• **REQUIRED ACTION**: Using the records below, quote only the span that opens with the line containing "Open the #Elfan hashtag" and closes with the line containing "The height and width of the screenshot is (391, 554).", exactly and inclusively.

Stored data
#####
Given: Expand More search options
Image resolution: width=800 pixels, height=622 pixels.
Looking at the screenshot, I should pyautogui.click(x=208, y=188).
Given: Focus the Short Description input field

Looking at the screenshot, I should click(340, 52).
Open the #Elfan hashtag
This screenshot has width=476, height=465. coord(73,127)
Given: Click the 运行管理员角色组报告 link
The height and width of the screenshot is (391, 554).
#####
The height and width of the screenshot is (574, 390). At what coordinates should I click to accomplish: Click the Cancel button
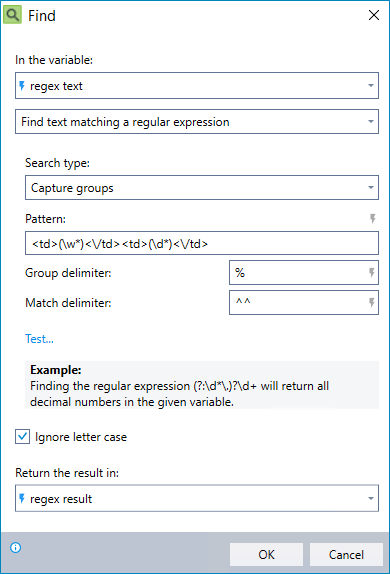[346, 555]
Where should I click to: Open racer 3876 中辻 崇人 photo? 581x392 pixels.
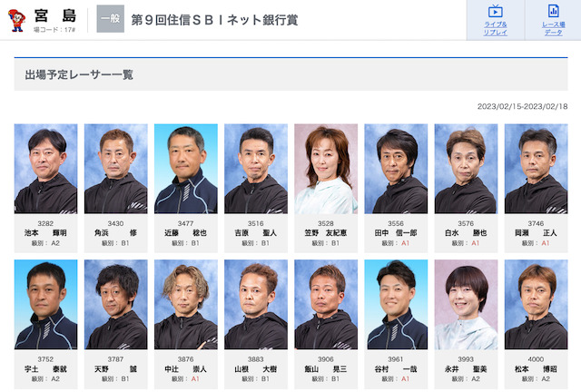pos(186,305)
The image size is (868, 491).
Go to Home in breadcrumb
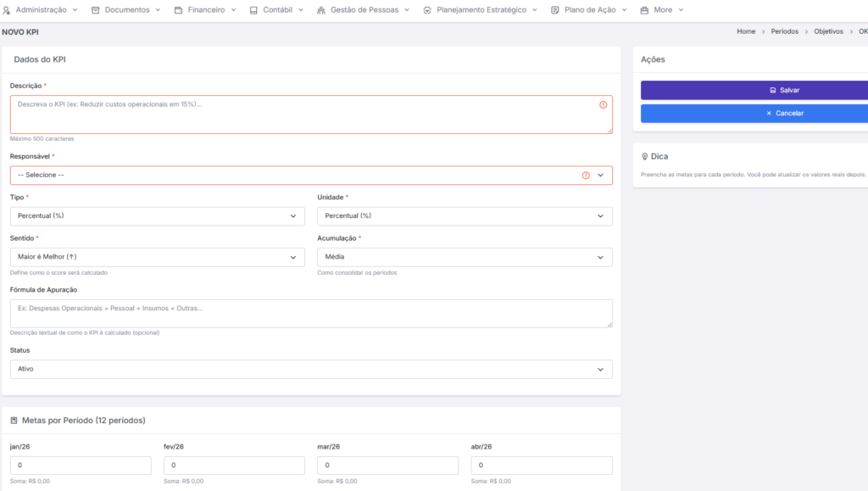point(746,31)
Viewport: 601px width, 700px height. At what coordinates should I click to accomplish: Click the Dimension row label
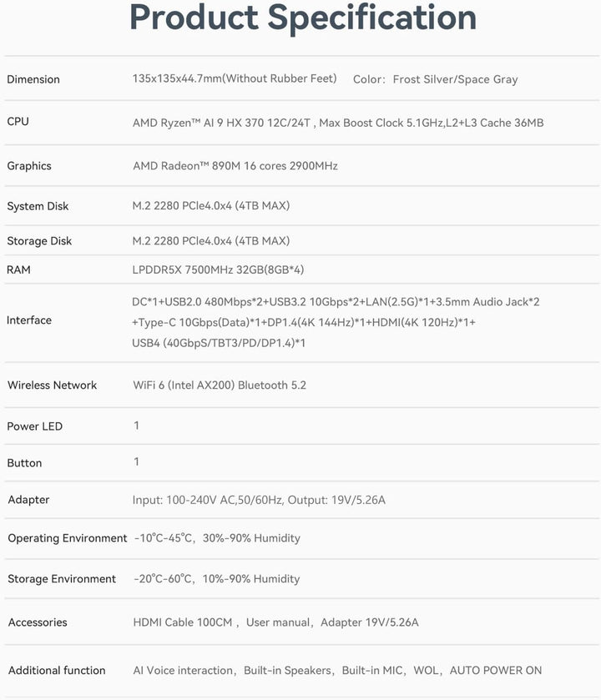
#####
• **SOLUTION FOR THIS EXERCISE**:
Open the #Elfan hashtag
This screenshot has width=476, height=465. coord(73,127)
Given: Click the 运行管理员角色组报告 link
The height and width of the screenshot is (391, 554).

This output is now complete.